Provided text -
==================================================
@Nelson Vergel and
@Cataceous
Can you find evidence for both theories/explanations (shbg on TRT etc)?
The references were inbedded in the content:
NO TRT (normal physiology):
Sex hormone-binding globulin profoundly influences the distribution of testosterone between bound (inactive) and free (active) forms. Under normal physiological conditions,
SHBG helps determine an individual’s total testosterone requirement by binding a consistent fraction of the hormone – if SHBG levels rise, the body elevates total T production to maintain adequate free T, and if SHBG falls, the body curtails production to prevent free T excess
pure.amsterdamumc.nl In healthy men, this feedback mechanism leads to an inverse relationship between SHBG and endogenous T output, ensuring relative stability of free testosterone
pure.amsterdamumc.nl clindiabetesendo.biomedcentral.com.
First PDF Attached Summary:
Summary of "Serum levels of sex hormone-binding globulin (SHBG) are not associated with lower levels of non-SHBG-bound testosterone in male newborns and healthy adult men"
Objective:
The study challenges the widely held belief that higher levels of sex hormone-binding globulin (SHBG) reduce the bioavailability of testosterone by lowering non-SHBG-bound testosterone (non-SHBG-T, i.e., free plus albumin-bound testosterone) in vivo. While in vitro models predict that increased SHBG should lower non-SHBG-T, the authors hypothesized that in living humans, especially those with an intact hypothalamo-pituitary-gonadal (HPG) axis, the relationship may be different due to feedback mechanisms affecting testosterone production and clearance.
Study Design and Participants:
Cross-sectional study of:
400 healthy adult men aged 40–80 years (divided into age decades)
106 male newborns (aged 1–6 months)
Both groups had measurements of SHBG, total testosterone, and calculated non-SHBG-T.
Key Methods:
Hormone levels measured using validated immunoassays.
Non-SHBG-T calculated using established formulas, assuming a fixed albumin concentration.
Linear regression and correlation analyses assessed relationships between SHBG, total testosterone, and non-SHBG-T, adjusting for age and BMI where appropriate.
Main Results:
In Newborns:
SHBG levels were much higher, and both total and non-SHBG-T were much lower than in adults.
SHBG was significantly
positively associated with total testosterone but
not associated with non-SHBG-T.
After adjusting for age, the association with non-SHBG-T remained statistically insignificant.
In Adult Men:
SHBG increased with age; both total and non-SHBG-T decreased with age.
SHBG was
strongly positively associated with total testosterone across all age groups.
==================================================
Data to examine -
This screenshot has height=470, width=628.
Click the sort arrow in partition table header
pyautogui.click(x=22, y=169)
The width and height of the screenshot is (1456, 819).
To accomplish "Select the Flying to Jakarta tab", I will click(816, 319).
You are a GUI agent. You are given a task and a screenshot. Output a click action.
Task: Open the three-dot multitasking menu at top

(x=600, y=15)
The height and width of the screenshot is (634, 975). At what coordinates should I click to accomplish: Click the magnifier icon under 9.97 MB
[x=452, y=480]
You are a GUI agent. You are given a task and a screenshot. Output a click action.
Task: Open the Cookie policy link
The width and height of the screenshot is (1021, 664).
==================================================
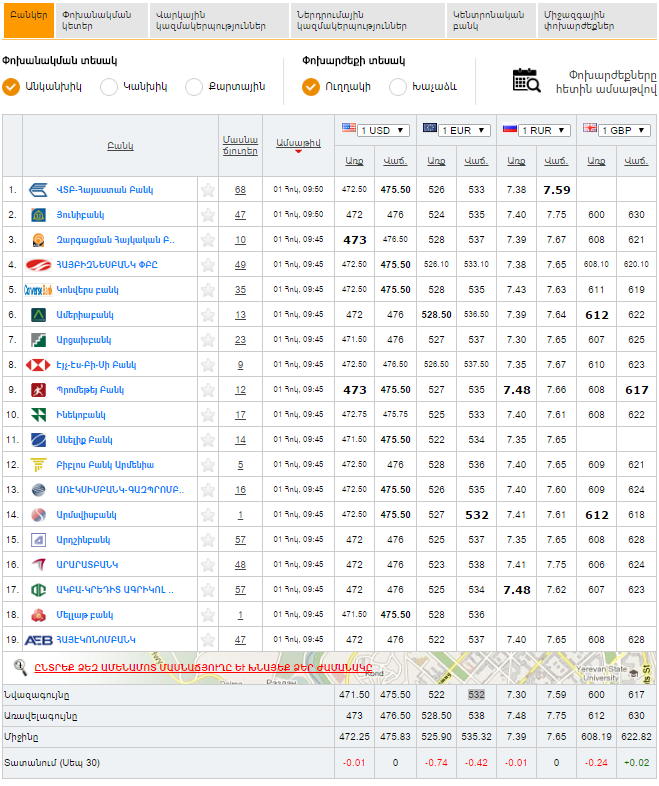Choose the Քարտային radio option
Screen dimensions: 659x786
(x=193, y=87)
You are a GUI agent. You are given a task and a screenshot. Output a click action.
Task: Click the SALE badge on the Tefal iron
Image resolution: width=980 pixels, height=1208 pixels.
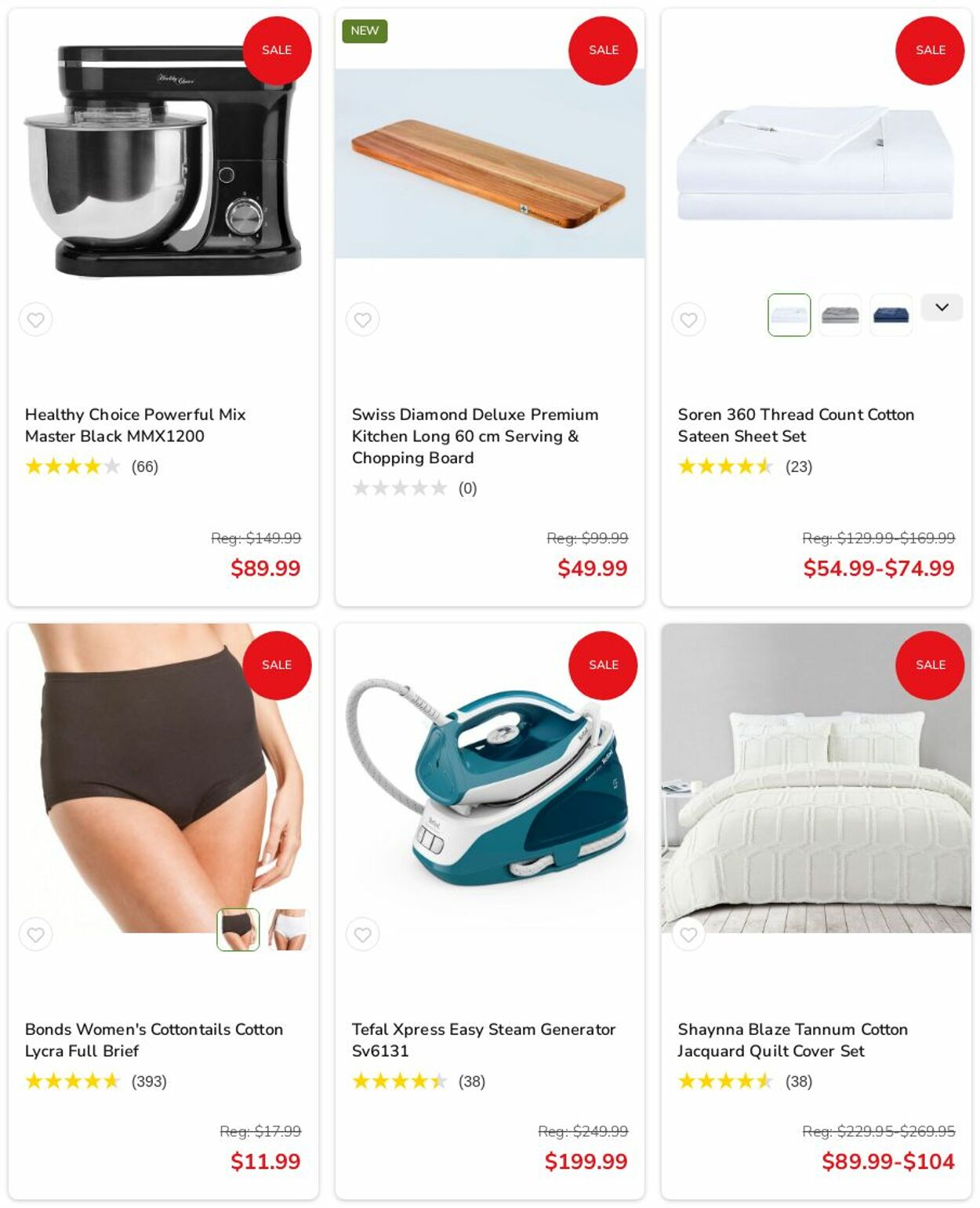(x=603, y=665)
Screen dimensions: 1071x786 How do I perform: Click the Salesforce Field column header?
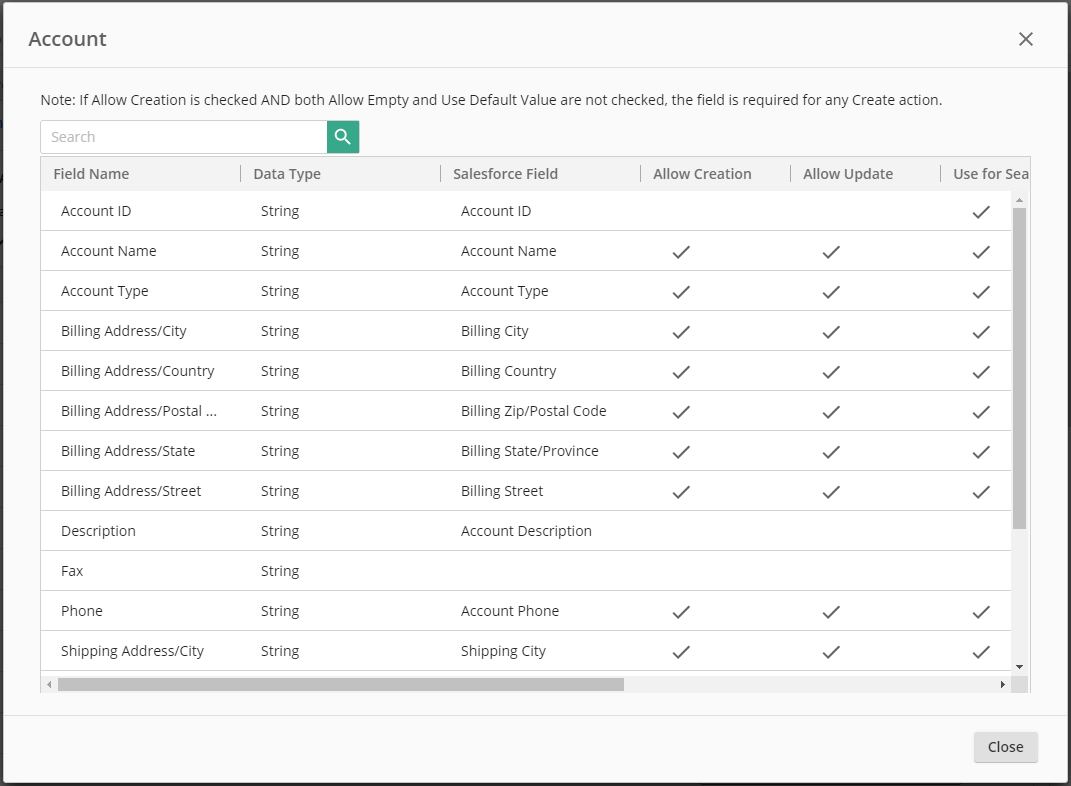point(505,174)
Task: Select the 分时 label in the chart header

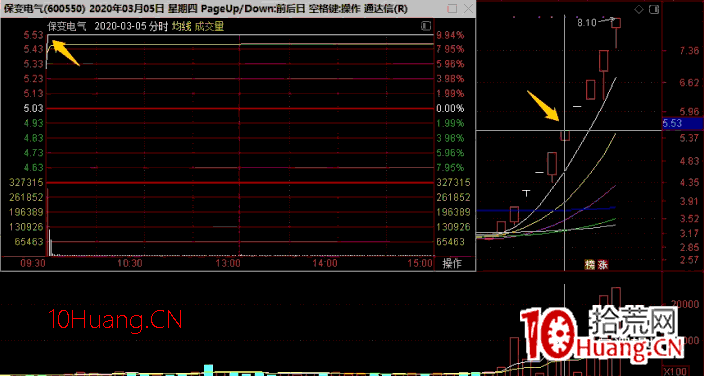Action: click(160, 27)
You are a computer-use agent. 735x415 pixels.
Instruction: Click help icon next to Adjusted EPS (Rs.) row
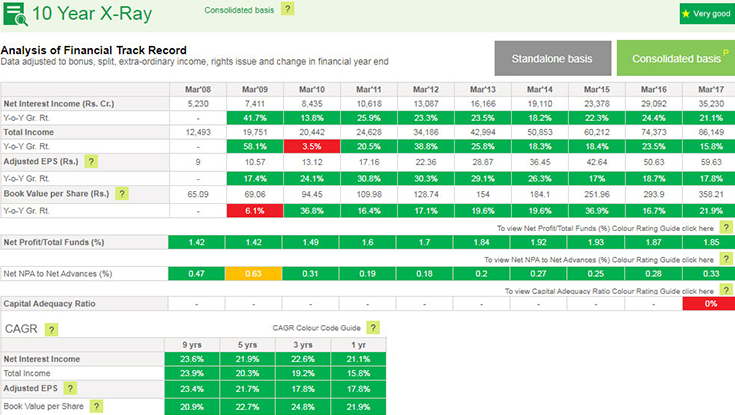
==================================================
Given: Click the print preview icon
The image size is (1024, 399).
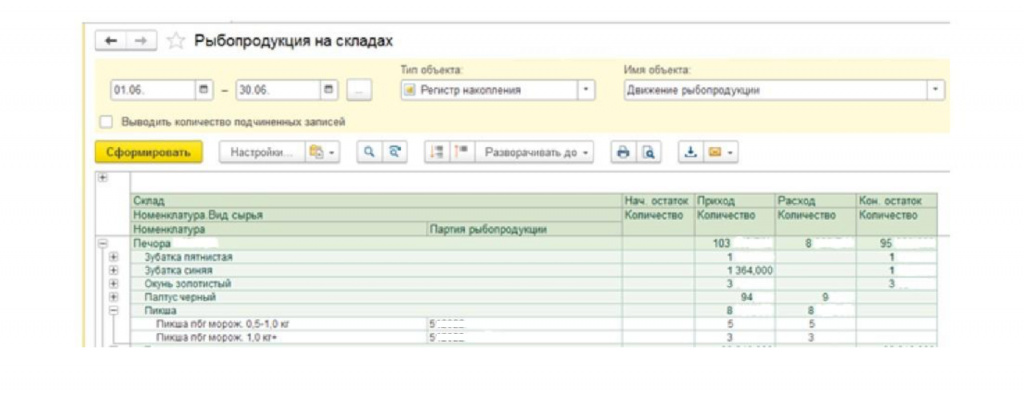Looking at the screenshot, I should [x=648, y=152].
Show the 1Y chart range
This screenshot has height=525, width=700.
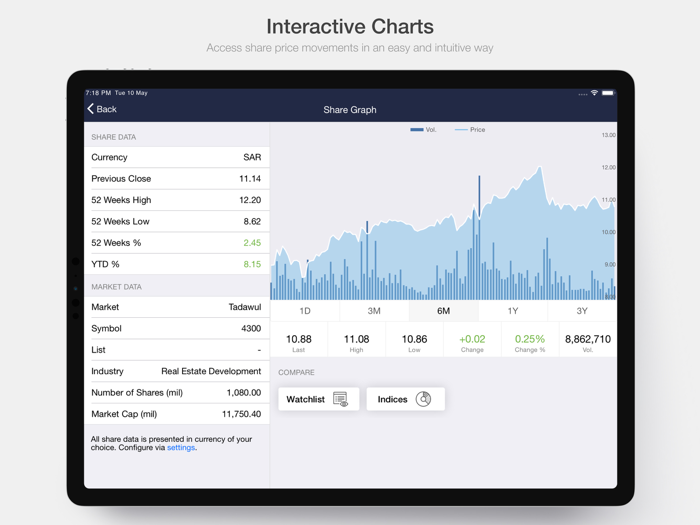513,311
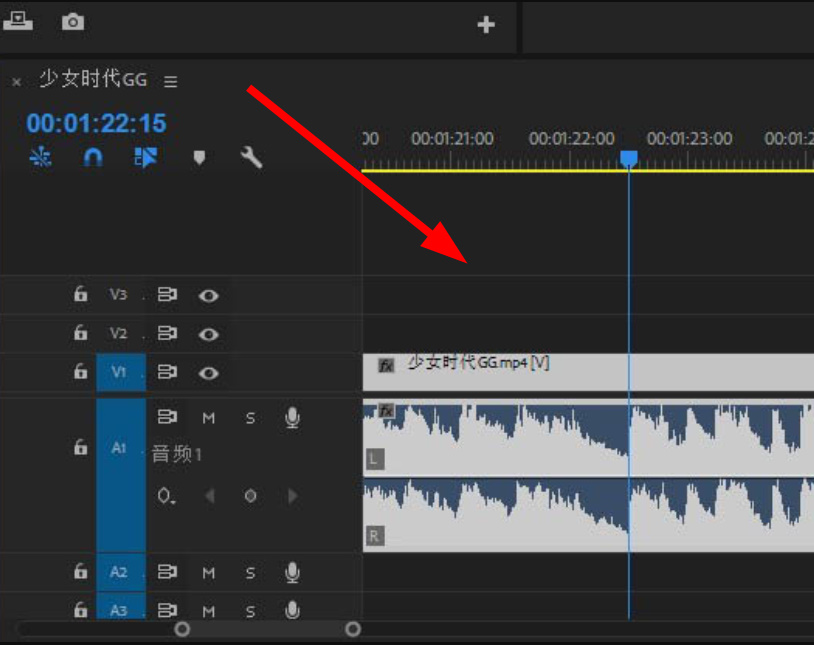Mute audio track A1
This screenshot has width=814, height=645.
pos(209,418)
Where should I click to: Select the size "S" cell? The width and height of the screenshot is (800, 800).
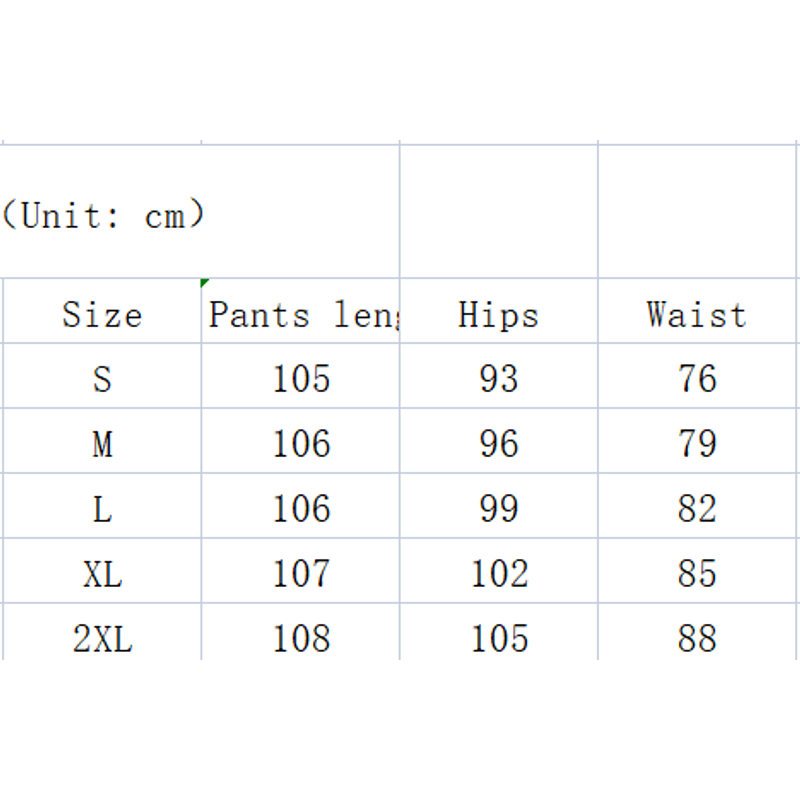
==================================================
Task objective - Continue the forum post on SHBG and testosterone from its final line.

Response area -
SHBG was
not or only weakly positively associated with non-SHBG-T; any associations were minimal and sometimes statistically insignificant after adjustment for age and BMI.
The age-related increase in SHBG did
not account for the age-related decline in non-SHBG-T.
Interpretation and Discussion:
Contrary to mathematical models, higher SHBG in vivo does
not reduce non-SHBG-T in healthy males (newborns or adults); if anything, the association is slightly positive.
The HPG axis appears to compensate for changes in SHBG by adjusting testosterone production, maintaining non-SHBG-T within a narrow range.
The age-related decline in non-SHBG-T is
not due to increased SHBG but likely due to other age-related changes in the HPG axis, such as altered feedback sensitivity and reduced Leydig cell responsiveness.
In neonates, the lack of association between SHBG and non-SHBG-T suggests a highly sensitive and functional HPG axis during early life.
Limitations:
Cross-sectional design limits causal inference.
Potential health selection bias in older adult participants.
Hormone assays in neonates may be less accurate at low concentrations, but findings are consistent with other studies.
Conclusion:
In both male newborns and healthy adult men, SHBG levels do
not meaningfully reduce non-SHBG-bound testosterone levels.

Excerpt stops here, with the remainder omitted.